Page Reclaim
What happens when memory runs low
What Is Page Reclaim?
When the system runs low on free memory, the kernel must reclaim pages from existing users. Page reclaim finds pages that can be freed or written to swap, making room for new allocations.
Memory Pressure
│
v
┌─────────────────┐
│ Page Reclaim │
├─────────────────┤
│ - File pages │──> Write dirty pages, drop clean
│ - Anonymous │──> Swap out
│ - Slab caches │──> Shrink caches
└─────────────────┘
│
v
Free Pages Available
Two Paths to Reclaim
1. Background Reclaim (kswapd)
kswapd is a per-node kernel thread that reclaims pages in the background when memory falls below the low watermark.

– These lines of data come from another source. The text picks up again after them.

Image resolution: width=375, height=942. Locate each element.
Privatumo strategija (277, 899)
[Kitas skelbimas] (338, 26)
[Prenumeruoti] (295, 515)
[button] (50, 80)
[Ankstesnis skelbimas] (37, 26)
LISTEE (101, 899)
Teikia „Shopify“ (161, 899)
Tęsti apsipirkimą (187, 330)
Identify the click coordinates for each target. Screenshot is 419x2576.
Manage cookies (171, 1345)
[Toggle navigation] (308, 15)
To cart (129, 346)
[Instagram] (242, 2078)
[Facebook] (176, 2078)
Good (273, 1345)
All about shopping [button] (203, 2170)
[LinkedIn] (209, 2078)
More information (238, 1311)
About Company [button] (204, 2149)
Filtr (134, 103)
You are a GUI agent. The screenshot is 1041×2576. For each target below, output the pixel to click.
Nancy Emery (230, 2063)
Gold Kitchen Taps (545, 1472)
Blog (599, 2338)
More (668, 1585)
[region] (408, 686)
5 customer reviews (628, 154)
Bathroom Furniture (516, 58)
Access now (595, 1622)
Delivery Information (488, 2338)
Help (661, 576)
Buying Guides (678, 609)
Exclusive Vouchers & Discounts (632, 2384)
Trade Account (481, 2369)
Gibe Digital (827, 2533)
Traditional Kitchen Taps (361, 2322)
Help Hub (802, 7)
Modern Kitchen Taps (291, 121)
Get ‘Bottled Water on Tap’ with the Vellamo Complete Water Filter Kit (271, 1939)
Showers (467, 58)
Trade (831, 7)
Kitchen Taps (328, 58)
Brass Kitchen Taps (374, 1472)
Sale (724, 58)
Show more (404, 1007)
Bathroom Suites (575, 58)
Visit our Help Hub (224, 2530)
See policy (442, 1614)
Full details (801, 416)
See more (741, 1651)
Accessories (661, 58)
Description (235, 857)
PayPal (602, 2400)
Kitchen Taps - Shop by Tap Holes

Free pages fall below low watermark
│
v
Wake kswapd
│
v
Reclaim pages until high watermark reached
│
v
kswapd sleeps
Key characteristic: Processes don't block. kswapd works asynchronously.
2. Direct Reclaim
When kswapd can't keep up and free pages fall below the min watermark, allocating processes must reclaim pages themselves.
Allocation request
│
v
Free pages < min?
│ yes
v
Direct reclaim (process blocks)
│
v
Retry allocation
Key characteristic: The allocating process blocks until pages are freed.
Watermarks
Each zone has three watermarks controlling reclaim behavior:
┌──────────────────┐
high ─────>│ │ Zone healthy, no action
├──────────────────┤
low ─────>│ Wake kswapd │ Background reclaim starts
├──────────────────┤
min ─────>│ Direct reclaim │ Allocating process helps
├──────────────────┤
│ OOM territory │ Kill processes
└──────────────────┘
Watermarks are derived from vm.min_free_kbytes:
# View watermarks
cat /proc/zoneinfo | grep -E "min|low|high"
# Adjust base value (affects all watermarks)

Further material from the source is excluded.